> Text segment:
************

Data & Analytics > DataQuery > Console User Guide

To use DataQuery service, you have to add a data source. The service is available through following procedures.

  • Add a data source to link
  • Start a cluster to reflect the data source
  • Run Queries from separate tool via Query Editor on Web Console or external access URL

Data Source

Add Data Source

  • Restrictions for Data Source Setup and Reflection
    • Data sources of Object Storage type must exist before adding other data sources.
    • Data sources of Object Storage type have to exist before the cluster can be activated and query runs.
    • Only one data source of Object Storage type can be registered.
  • Click Add Data Source.

Object Storage Data Source Type

  • Click Add Data Source and enter Object Storage information in the dialog box.
    • Data source name
      • This is a separator used to perform queries, and must be unique value among data sources.
    • Access key, secret key, endpoint
      • Connection information for Object Storage where Data to be linked exists.
      • Access keys and secret keys can be issued from the Object Storage console. For more details, refer to Object Storage Console Guide.
      • For Endpoint, refer to S3 API endpoint from Object Storage Guide of respective region.

************

> Source data:

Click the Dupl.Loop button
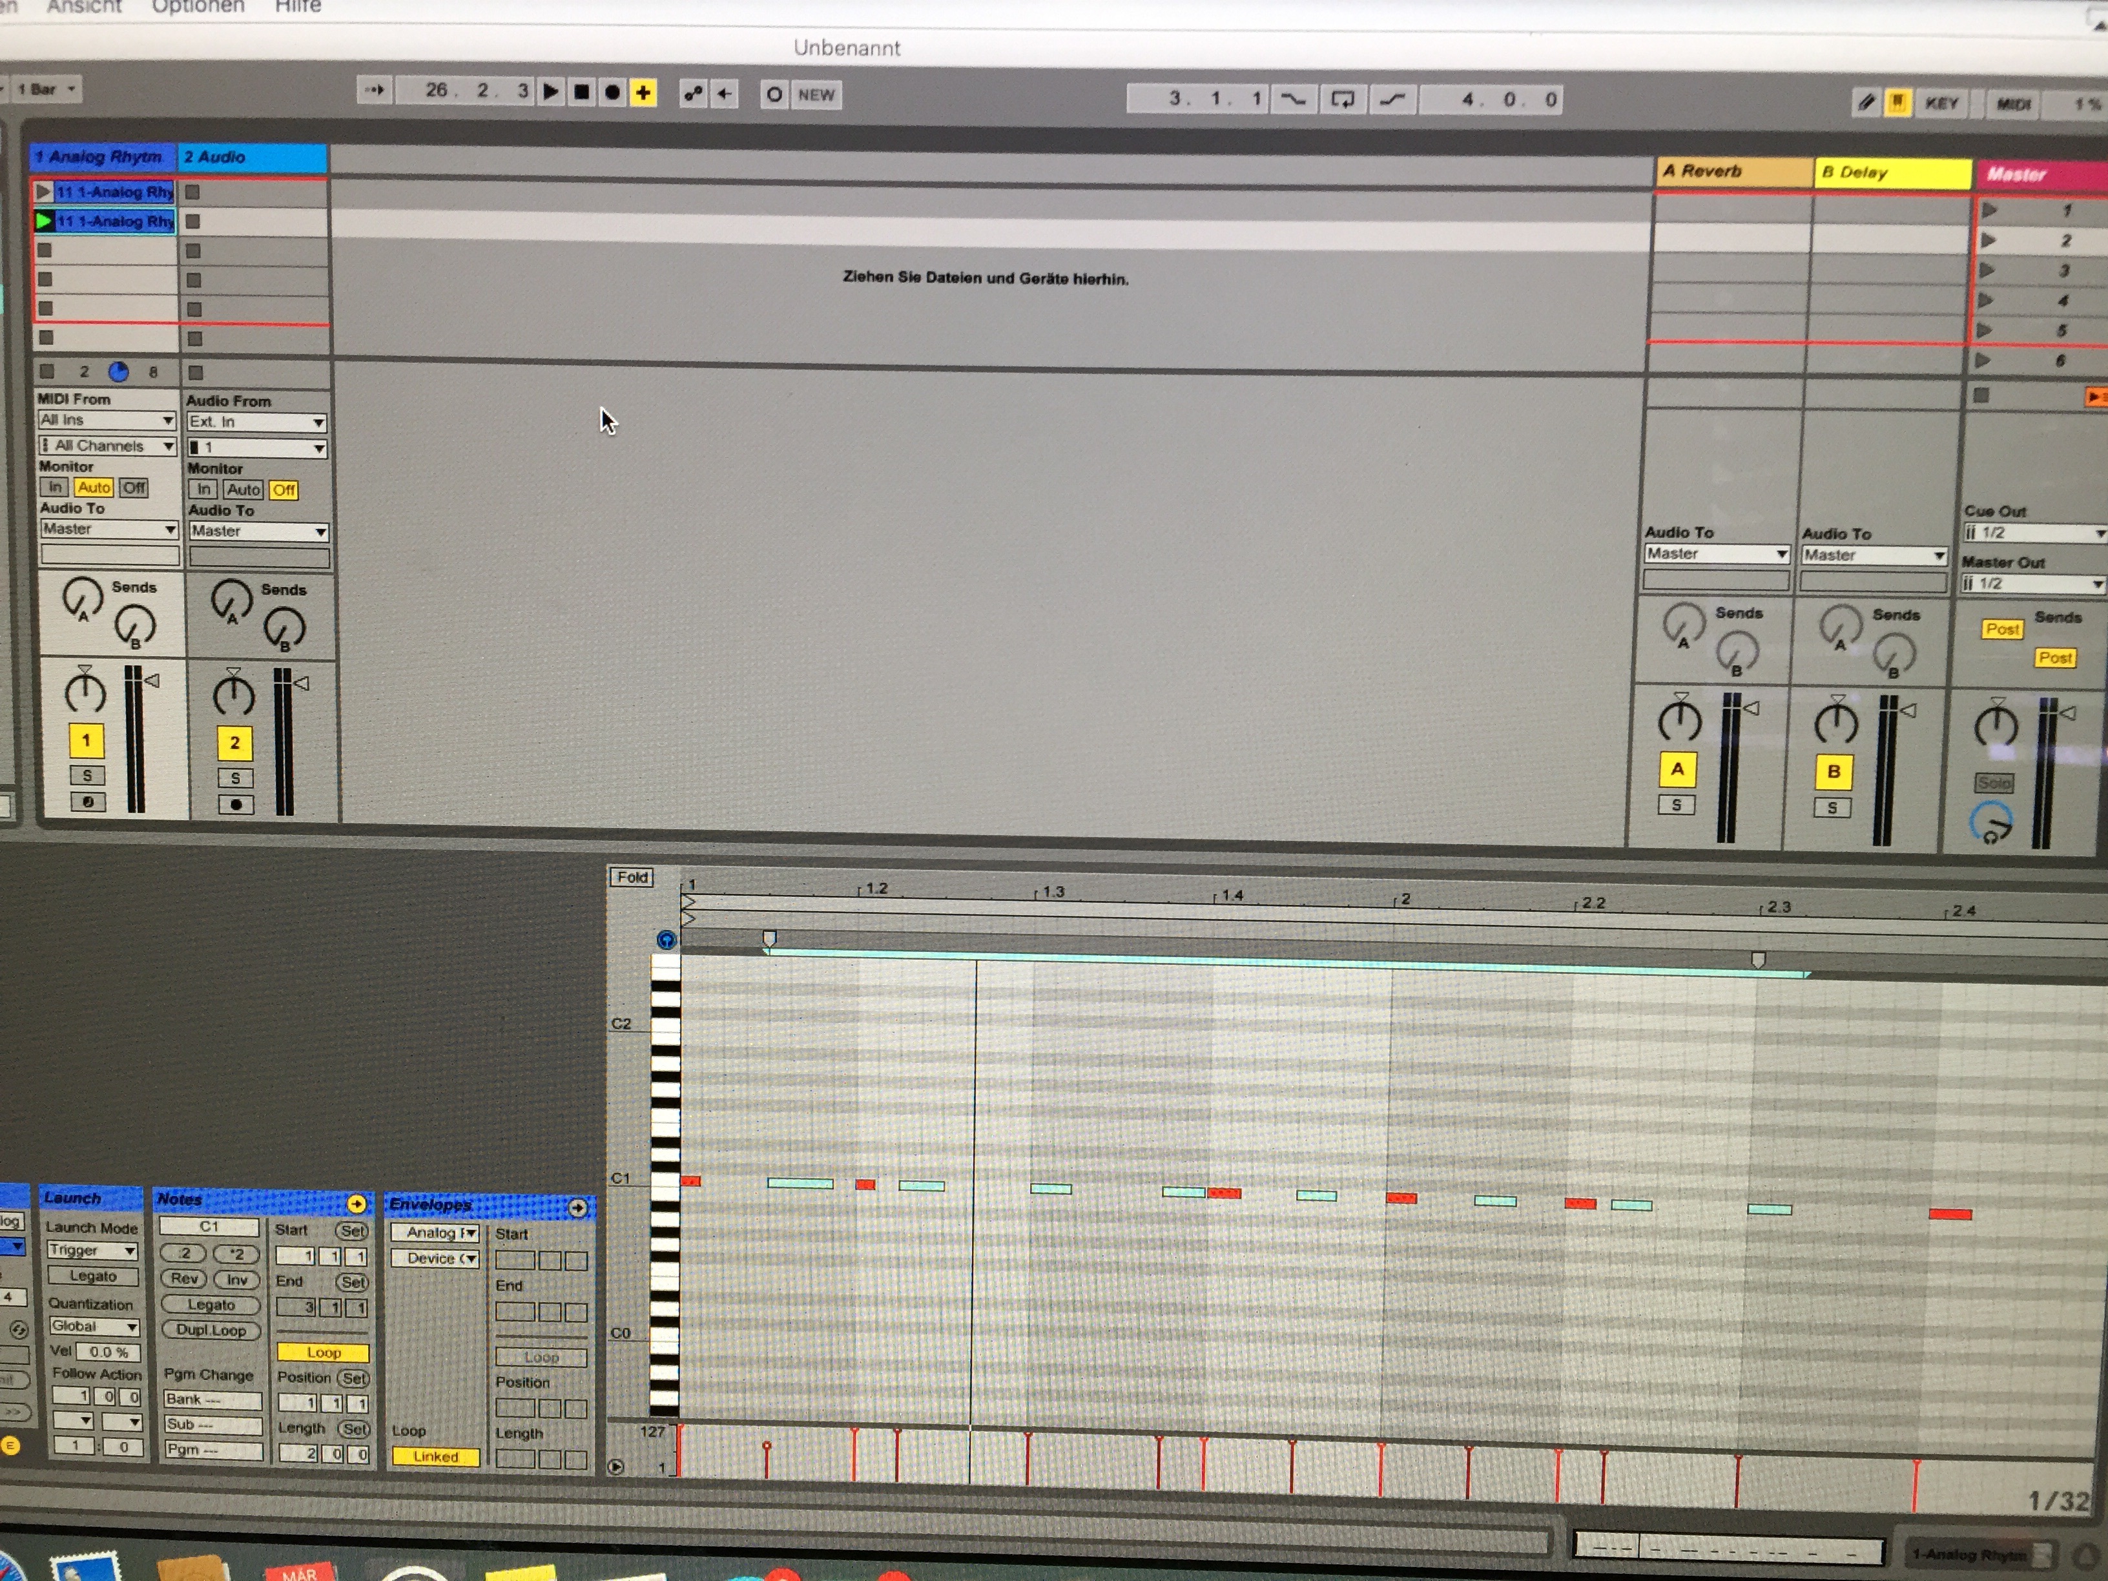The image size is (2108, 1581). [211, 1330]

************

> Task to carry out: Could you pull out the entire DataQuery console guide from the top of the page and reproduce it word for word?

> Correct response:
Data & Analytics > DataQuery > Console User Guide

To use DataQuery service, you have to add a data source. The service is available through following procedures.

  • Add a data source to link
  • Start a cluster to reflect the data source
  • Run Queries from separate tool via Query Editor on Web Console or external access URL

Data Source

Add Data Source

  • Restrictions for Data Source Setup and Reflection
    • Data sources of Object Storage type must exist before adding other data sources.
    • Data sources of Object Storage type have to exist before the cluster can be activated and query runs.
    • Only one data source of Object Storage type can be registered.
  • Click Add Data Source.

Object Storage Data Source Type

  • Click Add Data Source and enter Object Storage information in the dialog box.
    • Data source name
      • This is a separator used to perform queries, and must be unique value among data sources.
    • Access key, secret key, endpoint
      • Connection information for Object Storage where Data to be linked exists.
      • Access keys and secret keys can be issued from the Object Storage console. For more details, refer to Object Storage Console Guide.
      • For Endpoint, refer to S3 API endpoint from Object Storage Guide of respective region.